RFC — Homelab Plans & Notes
Last updated: 2026-03-24
10. LXC resource management as IaC
Tracked in chizuru-v2 issue #15. Design notes (pct set approach, resource table) moved to the issue.
1. Can I do all this with Ollama?
Short answer: partially, not as a replacement for Claude Code.
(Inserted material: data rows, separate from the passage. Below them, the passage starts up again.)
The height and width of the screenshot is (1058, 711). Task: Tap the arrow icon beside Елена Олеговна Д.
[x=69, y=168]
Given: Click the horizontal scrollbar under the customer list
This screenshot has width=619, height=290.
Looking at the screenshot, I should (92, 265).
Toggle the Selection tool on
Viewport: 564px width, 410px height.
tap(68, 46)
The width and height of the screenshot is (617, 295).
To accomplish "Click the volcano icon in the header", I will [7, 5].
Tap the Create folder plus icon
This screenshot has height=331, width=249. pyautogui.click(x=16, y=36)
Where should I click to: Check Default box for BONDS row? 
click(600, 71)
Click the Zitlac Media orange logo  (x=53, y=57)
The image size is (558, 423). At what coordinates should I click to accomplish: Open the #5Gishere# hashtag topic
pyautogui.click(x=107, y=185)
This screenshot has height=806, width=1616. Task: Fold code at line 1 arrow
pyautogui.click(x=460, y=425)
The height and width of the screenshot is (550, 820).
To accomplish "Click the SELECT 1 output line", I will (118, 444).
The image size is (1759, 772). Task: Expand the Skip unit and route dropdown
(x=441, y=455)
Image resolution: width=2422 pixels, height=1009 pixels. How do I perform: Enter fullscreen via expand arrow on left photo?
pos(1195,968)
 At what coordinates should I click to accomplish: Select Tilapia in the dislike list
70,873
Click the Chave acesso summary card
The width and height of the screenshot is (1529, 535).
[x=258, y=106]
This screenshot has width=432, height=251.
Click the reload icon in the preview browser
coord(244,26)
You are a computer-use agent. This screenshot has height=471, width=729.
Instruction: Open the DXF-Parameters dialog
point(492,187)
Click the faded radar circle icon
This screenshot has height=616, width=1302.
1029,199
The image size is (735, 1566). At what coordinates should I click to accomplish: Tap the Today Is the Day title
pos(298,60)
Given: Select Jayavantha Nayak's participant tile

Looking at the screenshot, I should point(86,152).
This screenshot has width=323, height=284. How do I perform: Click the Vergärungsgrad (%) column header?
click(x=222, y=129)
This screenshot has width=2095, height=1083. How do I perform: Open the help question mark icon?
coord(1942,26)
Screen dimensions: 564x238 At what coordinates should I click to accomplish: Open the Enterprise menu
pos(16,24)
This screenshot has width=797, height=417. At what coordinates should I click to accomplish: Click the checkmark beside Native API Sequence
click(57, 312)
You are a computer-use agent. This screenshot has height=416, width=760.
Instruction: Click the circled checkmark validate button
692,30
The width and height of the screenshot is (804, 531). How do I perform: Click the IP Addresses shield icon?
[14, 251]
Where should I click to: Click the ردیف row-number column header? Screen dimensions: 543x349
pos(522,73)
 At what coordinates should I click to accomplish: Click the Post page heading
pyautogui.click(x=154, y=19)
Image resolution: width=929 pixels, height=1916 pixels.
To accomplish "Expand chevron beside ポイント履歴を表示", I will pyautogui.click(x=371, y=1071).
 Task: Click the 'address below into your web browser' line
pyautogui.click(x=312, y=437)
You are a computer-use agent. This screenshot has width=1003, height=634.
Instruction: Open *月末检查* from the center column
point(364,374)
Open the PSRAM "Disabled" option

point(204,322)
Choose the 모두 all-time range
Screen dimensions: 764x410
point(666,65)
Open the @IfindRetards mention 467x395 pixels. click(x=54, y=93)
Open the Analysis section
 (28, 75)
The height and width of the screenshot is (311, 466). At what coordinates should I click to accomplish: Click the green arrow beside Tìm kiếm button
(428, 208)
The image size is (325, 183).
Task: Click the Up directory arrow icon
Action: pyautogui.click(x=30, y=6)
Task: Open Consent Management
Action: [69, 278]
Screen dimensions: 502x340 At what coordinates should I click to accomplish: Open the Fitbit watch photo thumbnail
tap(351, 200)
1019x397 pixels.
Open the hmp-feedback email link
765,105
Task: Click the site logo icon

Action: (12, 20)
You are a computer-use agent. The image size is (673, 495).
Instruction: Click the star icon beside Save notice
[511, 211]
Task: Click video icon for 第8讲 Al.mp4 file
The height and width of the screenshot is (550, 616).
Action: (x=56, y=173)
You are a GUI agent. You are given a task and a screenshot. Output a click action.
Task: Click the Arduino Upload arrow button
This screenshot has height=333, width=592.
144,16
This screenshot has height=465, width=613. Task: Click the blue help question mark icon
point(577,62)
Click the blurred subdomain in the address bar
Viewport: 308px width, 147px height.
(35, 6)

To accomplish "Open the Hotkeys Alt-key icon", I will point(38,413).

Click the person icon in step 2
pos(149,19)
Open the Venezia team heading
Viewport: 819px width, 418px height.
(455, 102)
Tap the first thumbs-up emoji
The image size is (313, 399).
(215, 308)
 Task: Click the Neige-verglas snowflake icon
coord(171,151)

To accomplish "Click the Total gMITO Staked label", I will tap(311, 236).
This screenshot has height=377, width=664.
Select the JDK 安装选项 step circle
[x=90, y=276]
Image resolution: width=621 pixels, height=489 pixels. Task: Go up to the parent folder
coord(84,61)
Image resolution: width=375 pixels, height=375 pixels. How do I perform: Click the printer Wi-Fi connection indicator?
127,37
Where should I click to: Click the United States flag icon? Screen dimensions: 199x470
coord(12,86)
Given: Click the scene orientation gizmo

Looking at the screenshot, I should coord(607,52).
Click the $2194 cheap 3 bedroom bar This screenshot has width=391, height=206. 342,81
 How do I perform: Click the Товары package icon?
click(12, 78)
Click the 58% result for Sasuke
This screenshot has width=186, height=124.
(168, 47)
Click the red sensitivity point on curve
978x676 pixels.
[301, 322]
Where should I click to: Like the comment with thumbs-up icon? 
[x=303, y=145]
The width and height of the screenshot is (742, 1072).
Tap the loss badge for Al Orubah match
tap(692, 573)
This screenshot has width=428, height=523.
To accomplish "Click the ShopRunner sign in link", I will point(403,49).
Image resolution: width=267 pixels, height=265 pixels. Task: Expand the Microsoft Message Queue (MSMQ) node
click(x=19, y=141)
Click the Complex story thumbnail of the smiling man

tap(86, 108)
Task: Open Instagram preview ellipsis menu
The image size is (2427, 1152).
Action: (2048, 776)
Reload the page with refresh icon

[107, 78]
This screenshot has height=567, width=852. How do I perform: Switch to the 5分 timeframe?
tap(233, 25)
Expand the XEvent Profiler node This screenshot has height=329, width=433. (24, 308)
Your Ollama instance runs llama3.2:3b and qwen2.5:14b. For the kind of work we do
(multi-file Ansible edits, Forgejo API calls, Proxmox MCP, long YAML playbooks), you need:
- Large context window (we regularly load 5-10 files simultaneously)
- Strong tool use (file read/edit/bash in a feedback loop)
- Precise instruction following on complex IaC changes
qwen2.5:14b can handle simpler tasks but struggles with multi-step infrastructure changes
across many files. llama3.2:3b is too small for this work.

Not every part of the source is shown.